- [Поставленная задача 1]: Как, согласно тексту о Верещагине, критик «Saturday Reviw» определил «дикую силу» художника?
- [Поставленная задача 2]: Продолжите текст о Верещагине с того места, на котором он заканчивается.

- [Текст для чтения]:
Василий Васильевич Верещагин
Шрифт:
«Saturday Reviw» (26 апреля) говорила, что не вполне доверяет тем ужасам, какие рисует Верещагин, например, пирамиды из черепов в степи — должно быть — дескать, этого вовсе и нет на свете, но все-таки удивлялась «мастерству» Верещагина, заявляла, что он по технике своей совершенно отличается и от парижской школы Жерома, и от мюнхенской Каульбаха и Пилоти. «Дикая сила Верещагина — не французская и не баварская, — говорил критик: — она полуварварская и русская…» В общем, английский писатель произносил такое пророчество: «Если не ошибаемся, этот русский сделает себе европейское имя». Это предсказание, кажется, достаточно оправдалось!
Аткинсон в своем «An art tour», распространяясь о живописности верещагинских сюжетов, о верности и мастерстве его изображений, о чрезвычайной «зрелости» его ландшафтов, заявляет, как общий вывод, что сцены Верещагина — страшны, потому что глубоко правдивы, а что сам он доказывает «способность русских художников шагнуть на новые пути».

- [Исходные материалы]:
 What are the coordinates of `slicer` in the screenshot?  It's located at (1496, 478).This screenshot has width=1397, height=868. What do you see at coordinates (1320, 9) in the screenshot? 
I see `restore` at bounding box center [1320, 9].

- [Результат выполнения 1]: Как силу не французскую и не баварскую, а полуварварскую и русскую.

- [Результат выполнения 2]:
Пока все это происходило, думалось и писалось в Лондоне, в Вене шла всемирная выставка. Понятно, что там не могло быть верещагинских картин. Их заменял один всего небольшой этюд масляными красками: «Голова ташкентца». Но как ни превосходно, как ни поразительно рельефно была написана эта голова, посетители всемирной выставки не имели бы понятия о Верещагине, если б тут же не была выставлена в фотографическом отделе, как выставочный контингент мюнхенского фотографа Обернеттера, целая коллекция двадцати больших снимков с тех самых картин, которые в эту минуту поражали Лондон. Я помню, как и я, на свою долю, был изумлен в Вене, случайно забредя вместе с Антокольским в тот угол всемирной выставки, где висели эти фотографии. Мы только что вместе восхищались двумя самыми тузовыми картинами выставки: «Портретом Прима» Реньо и «Бурлаками» Репина — и вдруг, это неожиданное, совершенно нечаянное знакомство с какими-то еще новыми поразительными картинами; да еще нового, нам совершенно неизвестного художника! Надо сказать, что до той минуты я не видел ни единой картины Верещагина: на выставке 1869 года в Петербурге я не мог бытьчетыре же главные ее картины: «Опиумоеды», «Бача», «После удачи», «После неудачи», я узнал лишь позже, по «Всемирной иллюстрации». Антокольский тоже не знал картин и этюдов Верещагина 1869 года (он был тогда, кажется, в Берлине). Тем громаднее и поразительнее было на обоих нас впечатление от этих картин, от этих неслыханных и невиданных сюжетов. Нужды нет, что тут не было красок, а только одни фотографии — мы оба разом и до корней души были потрясены. Мы долго простояли перед этими серо-лиловыми листами, но нам казалось, что перед нашими глазами расстилаются все чудеса совершеннейших палитр. Потом мы всякий день ходили, еще и еще, рассматривать эти столько новые художественные чудеса.
Отдавая впоследствии отчет об искусстве на венской всемирной выставке (в «С.-Петербургских ведомостях», перепечатанный потом отдельным томом) — причем мой отчет был едва ли не единственный тогда во всей русской журналистике, — я говорил, что, по-моему, Верещагин для нас то же, что Жером для Франции: у него то же затаенное негодование против возмутительных событий прежнего и нового времени, тот же дух протеста против безобразий и варварств в истории и жизни, и вместе то же мастерство, сила, почти резкость выражения. Я указывал на то, что гораздо нужнее было бы, чтобы в русском отделе, а не в чьем-то чужом, висели такие создания Верещагина, вместо разных каких-то картонов и планов. В заключение я особенно выражал свое удивление перед картиной: «Апофеоза войны» (пирамида исполосованных черепов в степи). Немецкие критики, точь-в-точь русские, ровно ничего не сказали про эти изумительные сочинения.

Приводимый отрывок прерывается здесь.